Request: Format the entries from the start through the line containing "פרסום באתר (197, 1738)" as a JSON list of strings, one string per line and skipping any blank lines.

(Items from a data source)
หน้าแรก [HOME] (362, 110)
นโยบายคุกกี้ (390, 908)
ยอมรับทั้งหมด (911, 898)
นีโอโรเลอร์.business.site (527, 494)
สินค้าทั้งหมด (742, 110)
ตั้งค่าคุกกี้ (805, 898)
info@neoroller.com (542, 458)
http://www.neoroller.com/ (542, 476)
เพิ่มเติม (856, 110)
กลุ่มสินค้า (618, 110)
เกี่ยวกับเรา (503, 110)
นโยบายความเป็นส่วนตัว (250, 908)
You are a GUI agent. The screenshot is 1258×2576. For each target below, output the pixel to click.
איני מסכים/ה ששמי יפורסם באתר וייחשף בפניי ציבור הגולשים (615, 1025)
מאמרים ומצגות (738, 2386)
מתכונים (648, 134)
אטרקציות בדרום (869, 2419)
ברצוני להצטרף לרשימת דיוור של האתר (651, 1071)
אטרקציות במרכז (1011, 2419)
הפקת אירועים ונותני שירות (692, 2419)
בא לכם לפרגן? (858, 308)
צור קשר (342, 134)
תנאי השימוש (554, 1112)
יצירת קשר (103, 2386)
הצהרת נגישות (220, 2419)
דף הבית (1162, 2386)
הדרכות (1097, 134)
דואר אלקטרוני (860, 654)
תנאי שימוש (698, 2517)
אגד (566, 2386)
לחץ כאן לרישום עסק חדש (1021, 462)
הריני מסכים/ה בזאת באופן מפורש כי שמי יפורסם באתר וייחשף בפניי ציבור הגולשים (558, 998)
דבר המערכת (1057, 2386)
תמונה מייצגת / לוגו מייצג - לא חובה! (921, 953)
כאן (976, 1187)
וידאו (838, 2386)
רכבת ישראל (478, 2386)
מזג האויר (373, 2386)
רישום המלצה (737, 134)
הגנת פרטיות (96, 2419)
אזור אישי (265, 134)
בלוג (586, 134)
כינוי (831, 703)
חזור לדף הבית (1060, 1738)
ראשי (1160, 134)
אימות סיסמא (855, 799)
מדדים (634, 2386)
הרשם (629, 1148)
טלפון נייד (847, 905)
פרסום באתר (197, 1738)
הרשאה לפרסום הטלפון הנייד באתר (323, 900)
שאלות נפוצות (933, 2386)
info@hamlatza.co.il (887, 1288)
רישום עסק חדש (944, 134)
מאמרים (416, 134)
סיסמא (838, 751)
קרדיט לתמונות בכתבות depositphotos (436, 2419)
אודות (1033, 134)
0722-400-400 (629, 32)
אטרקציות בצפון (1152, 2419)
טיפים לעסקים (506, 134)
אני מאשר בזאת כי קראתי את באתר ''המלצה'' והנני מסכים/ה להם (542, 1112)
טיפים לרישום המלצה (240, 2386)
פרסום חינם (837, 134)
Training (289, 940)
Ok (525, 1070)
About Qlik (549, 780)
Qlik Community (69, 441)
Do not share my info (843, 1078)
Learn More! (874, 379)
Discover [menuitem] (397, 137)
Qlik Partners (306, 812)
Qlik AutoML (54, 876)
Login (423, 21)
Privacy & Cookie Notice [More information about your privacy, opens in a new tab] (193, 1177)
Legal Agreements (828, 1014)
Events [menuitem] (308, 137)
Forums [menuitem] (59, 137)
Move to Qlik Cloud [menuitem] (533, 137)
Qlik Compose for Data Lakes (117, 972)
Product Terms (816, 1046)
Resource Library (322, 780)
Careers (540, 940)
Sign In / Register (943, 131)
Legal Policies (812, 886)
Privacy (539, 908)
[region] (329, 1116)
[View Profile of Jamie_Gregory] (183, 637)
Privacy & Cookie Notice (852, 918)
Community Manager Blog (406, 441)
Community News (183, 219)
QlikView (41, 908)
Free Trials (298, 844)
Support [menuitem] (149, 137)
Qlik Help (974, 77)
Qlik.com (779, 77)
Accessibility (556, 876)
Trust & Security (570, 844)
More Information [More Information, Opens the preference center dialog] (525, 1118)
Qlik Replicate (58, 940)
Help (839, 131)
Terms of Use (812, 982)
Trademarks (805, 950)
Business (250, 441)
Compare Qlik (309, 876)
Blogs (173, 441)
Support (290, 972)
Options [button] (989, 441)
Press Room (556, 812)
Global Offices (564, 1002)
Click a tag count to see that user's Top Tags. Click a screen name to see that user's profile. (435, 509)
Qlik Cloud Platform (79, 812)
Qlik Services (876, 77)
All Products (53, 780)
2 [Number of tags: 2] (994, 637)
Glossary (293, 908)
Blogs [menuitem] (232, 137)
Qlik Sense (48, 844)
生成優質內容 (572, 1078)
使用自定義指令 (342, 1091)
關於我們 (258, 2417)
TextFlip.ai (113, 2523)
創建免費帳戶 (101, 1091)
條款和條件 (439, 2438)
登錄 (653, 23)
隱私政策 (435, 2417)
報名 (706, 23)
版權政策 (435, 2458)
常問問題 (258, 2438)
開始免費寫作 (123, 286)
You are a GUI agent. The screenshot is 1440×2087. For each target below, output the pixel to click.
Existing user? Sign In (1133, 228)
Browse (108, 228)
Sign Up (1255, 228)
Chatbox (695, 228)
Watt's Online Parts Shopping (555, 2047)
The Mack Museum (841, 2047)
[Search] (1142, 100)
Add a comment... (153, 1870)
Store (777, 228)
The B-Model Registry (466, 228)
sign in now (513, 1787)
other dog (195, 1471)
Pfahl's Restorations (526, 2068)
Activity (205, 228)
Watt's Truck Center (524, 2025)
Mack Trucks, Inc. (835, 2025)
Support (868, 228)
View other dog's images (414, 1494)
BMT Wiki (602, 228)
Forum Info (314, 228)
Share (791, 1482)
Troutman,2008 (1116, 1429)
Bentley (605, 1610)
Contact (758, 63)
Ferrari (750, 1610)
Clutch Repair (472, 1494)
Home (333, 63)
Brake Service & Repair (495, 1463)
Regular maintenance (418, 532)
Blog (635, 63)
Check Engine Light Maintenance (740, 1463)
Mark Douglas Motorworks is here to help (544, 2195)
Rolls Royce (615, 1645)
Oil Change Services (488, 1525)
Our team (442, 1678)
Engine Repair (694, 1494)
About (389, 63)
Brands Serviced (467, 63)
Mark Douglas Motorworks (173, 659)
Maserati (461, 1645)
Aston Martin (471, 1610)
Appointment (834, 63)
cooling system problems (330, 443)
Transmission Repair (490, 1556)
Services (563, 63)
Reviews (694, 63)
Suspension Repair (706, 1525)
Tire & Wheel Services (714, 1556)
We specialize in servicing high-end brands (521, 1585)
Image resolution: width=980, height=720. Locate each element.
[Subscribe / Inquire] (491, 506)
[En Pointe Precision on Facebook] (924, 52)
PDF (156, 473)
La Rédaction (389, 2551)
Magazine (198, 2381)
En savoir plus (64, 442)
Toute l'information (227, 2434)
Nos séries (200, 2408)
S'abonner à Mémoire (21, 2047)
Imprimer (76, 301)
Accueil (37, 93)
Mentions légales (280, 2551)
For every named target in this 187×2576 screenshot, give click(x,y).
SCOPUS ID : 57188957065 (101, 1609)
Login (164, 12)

Full output:
[
  "หน้าแรก [HOME] (362, 110)",
  "นโยบายคุกกี้ (390, 908)",
  "ยอมรับทั้งหมด (911, 898)",
  "นีโอโรเลอร์.business.site (527, 494)",
  "สินค้าทั้งหมด (742, 110)",
  "ตั้งค่าคุกกี้ (805, 898)",
  "info@neoroller.com (542, 458)",
  "http://www.neoroller.com/ (542, 476)",
  "เพิ่มเติม (856, 110)",
  "กลุ่มสินค้า (618, 110)",
  "เกี่ยวกับเรา (503, 110)",
  "นโยบายความเป็นส่วนตัว (250, 908)",
  "You are a GUI agent. The screenshot is 1258×2576. For each target below, output the pixel to click.",
  "איני מסכים/ה ששמי יפורסם באתר וייחשף בפניי ציבור הגולשים (615, 1025)",
  "מאמרים ומצגות (738, 2386)",
  "מתכונים (648, 134)",
  "אטרקציות בדרום (869, 2419)",
  "ברצוני להצטרף לרשימת דיוור של האתר (651, 1071)",
  "אטרקציות במרכז (1011, 2419)",
  "הפקת אירועים ונותני שירות (692, 2419)",
  "בא לכם לפרגן? (858, 308)",
  "צור קשר (342, 134)",
  "תנאי השימוש (554, 1112)",
  "יצירת קשר (103, 2386)",
  "הצהרת נגישות (220, 2419)",
  "דף הבית (1162, 2386)",
  "הדרכות (1097, 134)",
  "דואר אלקטרוני (860, 654)",
  "תנאי שימוש (698, 2517)",
  "אגד (566, 2386)",
  "לחץ כאן לרישום עסק חדש (1021, 462)",
  "הריני מסכים/ה בזאת באופן מפורש כי שמי יפורסם באתר וייחשף בפניי ציבור הגולשים (558, 998)",
  "דבר המערכת (1057, 2386)",
  "תמונה מייצגת / לוגו מייצג - לא חובה! (921, 953)",
  "כאן (976, 1187)",
  "וידאו (838, 2386)",
  "רכבת ישראל (478, 2386)",
  "מזג האויר (373, 2386)",
  "רישום המלצה (737, 134)",
  "הגנת פרטיות (96, 2419)",
  "אזור אישי (265, 134)",
  "בלוג (586, 134)",
  "כינוי (831, 703)",
  "חזור לדף הבית (1060, 1738)",
  "ראשי (1160, 134)",
  "אימות סיסמא (855, 799)",
  "מדדים (634, 2386)",
  "הרשם (629, 1148)",
  "טלפון נייד (847, 905)",
  "פרסום באתר (197, 1738)"
]